Guyana has become the latest country in the Caribbean Community (CARICOM) to be on alert for the monkeypox virus, urging all medical personnel to immediately report severe skin rashes accompanied by other symptoms.

Chief Medical Officer Dr. Narine Singh, in a public health advisory issued to all regional health officers (RHOs), medical superintendents, senior medical officers and surveillance units, said an acute skin rash can present with lesions or blisters.

It can also be accompanied by headache, fever, myalgias (muscle aches and pains), back pain, asthenia (weakness) and adenopathies (swollen lymph nodes).

“There’s nothing here yet or anything, so it’s just for local doctors to stay informed. If they see any patients present with (symptoms), we may need to investigate them,” Dr. Singh said.

Trinidad and Tobago last Friday urged people who have traveled to countries where the monkeypox virus has been detected and “are symptomatic” to visit their nearest health provider.

Monkeypox is a rare disease caused by infection with the monkeypox virus that belongs to the genus Orthopoxvirus in the family Poxviridae.
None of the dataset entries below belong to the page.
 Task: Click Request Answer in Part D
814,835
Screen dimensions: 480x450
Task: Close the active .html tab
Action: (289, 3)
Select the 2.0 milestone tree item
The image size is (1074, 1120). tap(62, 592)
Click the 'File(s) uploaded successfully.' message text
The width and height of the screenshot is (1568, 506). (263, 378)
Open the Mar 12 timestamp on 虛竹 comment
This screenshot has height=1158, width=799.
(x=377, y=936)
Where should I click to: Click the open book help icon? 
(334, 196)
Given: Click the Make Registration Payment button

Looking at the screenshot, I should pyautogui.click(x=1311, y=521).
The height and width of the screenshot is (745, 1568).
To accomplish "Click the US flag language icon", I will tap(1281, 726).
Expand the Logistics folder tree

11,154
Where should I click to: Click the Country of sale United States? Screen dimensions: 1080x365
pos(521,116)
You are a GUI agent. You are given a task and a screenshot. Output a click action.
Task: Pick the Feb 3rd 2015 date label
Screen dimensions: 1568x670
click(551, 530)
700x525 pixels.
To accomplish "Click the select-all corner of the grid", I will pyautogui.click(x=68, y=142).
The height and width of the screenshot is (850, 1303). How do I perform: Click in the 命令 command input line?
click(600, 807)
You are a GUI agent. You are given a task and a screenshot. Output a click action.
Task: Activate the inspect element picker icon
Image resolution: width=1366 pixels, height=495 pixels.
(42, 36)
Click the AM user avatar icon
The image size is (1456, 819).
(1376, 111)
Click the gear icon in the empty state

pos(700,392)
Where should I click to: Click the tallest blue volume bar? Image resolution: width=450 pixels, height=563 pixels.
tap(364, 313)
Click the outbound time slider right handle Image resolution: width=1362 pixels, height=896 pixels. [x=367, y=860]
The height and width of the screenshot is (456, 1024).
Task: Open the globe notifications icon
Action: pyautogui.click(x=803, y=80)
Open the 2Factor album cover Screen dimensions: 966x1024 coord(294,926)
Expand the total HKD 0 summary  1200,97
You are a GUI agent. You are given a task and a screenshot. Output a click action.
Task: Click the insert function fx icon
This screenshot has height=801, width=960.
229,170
The orthopoxvirus genus also includes smallpox virus (which causes smallpox), vaccinia virus (used in the smallpox vaccine), and cowpox virus.

The World Health Organization (WHO) reported that there were 92 confirmed cases of monkeypox in non-endemic countries, that is, areas where the virus is not constantly present.

“Vaccination against monkeypox, where available, is being implemented to manage close contacts such as healthcare workers. The WHO is convening experts to discuss recommendations on vaccination,” the world health agency said.